▸ Work task: Search the records for the string "source", then copy each line where it appears.

▸ Saved entries:
::::
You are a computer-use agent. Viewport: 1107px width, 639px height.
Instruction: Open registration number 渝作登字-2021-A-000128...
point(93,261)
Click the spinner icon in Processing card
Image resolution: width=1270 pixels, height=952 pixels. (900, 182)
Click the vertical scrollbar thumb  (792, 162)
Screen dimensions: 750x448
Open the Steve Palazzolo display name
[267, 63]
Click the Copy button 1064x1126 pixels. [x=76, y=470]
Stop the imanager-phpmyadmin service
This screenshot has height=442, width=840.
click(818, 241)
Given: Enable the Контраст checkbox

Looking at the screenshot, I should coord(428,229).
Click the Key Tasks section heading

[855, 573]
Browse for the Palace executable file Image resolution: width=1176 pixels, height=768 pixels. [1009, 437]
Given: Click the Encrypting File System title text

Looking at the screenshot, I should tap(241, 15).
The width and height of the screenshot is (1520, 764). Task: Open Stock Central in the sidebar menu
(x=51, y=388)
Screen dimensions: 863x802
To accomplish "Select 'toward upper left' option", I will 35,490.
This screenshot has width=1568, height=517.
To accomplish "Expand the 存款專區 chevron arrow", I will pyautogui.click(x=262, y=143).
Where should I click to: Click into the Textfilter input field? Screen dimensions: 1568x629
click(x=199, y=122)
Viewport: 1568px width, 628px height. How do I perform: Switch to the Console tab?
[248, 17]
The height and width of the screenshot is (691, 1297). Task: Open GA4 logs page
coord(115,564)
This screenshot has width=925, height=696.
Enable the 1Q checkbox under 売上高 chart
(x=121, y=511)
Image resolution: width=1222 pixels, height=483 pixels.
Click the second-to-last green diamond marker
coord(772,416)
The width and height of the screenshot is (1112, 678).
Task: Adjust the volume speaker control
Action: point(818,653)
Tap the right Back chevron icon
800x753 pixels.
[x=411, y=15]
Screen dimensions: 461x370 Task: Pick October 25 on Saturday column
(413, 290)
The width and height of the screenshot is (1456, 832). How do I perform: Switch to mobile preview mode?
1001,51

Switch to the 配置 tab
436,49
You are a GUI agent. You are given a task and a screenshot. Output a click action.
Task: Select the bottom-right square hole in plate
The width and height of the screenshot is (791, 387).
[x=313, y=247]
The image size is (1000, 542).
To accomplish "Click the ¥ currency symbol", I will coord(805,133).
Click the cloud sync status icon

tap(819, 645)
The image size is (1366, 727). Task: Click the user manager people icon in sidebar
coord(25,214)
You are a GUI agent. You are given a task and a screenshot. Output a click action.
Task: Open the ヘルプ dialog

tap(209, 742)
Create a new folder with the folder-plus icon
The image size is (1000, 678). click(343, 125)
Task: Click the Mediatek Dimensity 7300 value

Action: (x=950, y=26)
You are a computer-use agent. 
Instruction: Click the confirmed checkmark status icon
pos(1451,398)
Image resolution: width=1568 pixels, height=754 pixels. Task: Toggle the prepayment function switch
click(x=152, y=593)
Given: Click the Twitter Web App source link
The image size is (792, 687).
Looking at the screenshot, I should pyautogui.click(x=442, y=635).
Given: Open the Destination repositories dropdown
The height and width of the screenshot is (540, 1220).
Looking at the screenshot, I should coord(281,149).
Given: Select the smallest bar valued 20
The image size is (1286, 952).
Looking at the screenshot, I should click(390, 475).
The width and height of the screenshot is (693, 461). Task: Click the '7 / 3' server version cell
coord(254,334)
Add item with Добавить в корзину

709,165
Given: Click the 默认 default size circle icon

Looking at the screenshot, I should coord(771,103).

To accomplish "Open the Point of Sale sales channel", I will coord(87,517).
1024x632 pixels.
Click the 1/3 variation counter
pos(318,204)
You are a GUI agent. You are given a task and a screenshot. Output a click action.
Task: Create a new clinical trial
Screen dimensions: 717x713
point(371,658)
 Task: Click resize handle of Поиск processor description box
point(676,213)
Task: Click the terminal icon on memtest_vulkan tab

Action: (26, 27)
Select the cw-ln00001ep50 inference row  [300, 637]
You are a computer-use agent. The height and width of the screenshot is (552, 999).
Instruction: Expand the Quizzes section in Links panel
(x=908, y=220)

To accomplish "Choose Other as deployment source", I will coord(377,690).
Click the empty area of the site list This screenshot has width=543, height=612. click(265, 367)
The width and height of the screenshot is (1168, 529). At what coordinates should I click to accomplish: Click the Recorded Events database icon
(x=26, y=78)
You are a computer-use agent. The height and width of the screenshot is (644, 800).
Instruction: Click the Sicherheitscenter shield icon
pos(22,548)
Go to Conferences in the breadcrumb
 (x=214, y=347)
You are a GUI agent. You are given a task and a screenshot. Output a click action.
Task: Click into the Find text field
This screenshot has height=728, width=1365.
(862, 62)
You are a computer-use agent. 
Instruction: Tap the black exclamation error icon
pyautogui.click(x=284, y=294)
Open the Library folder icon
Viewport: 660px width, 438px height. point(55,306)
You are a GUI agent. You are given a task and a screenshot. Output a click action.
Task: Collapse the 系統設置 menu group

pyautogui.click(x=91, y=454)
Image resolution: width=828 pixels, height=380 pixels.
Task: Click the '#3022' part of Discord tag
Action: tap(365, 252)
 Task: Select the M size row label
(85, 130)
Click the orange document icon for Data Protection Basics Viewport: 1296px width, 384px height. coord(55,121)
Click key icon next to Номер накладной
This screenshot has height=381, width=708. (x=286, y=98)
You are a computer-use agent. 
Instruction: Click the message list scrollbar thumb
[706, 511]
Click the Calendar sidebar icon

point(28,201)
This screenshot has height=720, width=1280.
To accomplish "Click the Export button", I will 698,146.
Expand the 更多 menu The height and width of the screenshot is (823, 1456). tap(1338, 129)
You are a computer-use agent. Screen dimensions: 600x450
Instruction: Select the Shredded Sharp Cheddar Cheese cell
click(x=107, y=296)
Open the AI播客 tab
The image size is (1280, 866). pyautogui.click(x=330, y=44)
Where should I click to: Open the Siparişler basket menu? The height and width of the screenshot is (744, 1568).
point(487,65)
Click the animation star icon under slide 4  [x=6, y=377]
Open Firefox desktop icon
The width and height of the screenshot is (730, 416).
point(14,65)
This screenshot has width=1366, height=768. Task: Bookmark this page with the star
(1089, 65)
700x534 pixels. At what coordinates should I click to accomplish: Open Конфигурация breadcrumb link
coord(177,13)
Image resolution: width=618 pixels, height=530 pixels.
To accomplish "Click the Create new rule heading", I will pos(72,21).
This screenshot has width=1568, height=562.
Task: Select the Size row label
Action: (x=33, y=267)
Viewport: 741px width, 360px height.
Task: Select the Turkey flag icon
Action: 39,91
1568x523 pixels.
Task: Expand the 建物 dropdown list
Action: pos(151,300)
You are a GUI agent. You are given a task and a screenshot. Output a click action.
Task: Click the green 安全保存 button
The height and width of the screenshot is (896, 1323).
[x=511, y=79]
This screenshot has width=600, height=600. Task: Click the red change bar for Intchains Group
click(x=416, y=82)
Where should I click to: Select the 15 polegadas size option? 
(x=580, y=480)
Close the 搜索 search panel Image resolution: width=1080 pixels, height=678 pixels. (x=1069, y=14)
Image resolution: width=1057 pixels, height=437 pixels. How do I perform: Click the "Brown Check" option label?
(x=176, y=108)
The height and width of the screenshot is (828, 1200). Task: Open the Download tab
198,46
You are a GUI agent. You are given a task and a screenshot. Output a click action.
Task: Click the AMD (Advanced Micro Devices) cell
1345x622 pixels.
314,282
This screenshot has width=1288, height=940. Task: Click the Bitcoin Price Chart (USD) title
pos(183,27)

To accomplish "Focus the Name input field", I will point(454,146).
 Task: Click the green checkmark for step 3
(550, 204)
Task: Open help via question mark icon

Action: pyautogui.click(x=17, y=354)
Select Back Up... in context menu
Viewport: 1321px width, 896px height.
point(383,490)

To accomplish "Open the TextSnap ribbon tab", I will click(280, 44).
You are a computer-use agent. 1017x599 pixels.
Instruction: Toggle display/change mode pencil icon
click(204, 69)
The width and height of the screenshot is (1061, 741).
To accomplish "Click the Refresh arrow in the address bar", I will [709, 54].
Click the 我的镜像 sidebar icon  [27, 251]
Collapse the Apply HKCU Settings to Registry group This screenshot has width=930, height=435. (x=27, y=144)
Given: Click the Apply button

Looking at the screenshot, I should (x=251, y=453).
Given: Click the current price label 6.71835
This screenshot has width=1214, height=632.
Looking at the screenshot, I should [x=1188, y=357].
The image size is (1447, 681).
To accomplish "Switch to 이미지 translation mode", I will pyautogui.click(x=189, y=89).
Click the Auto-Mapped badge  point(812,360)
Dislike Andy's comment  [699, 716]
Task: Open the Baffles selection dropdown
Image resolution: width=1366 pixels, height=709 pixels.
::::
▸ Solution to the problem:
Given: Click the Twitter Web App source link
To accomplish "Choose Other as deployment source", I will coord(377,690).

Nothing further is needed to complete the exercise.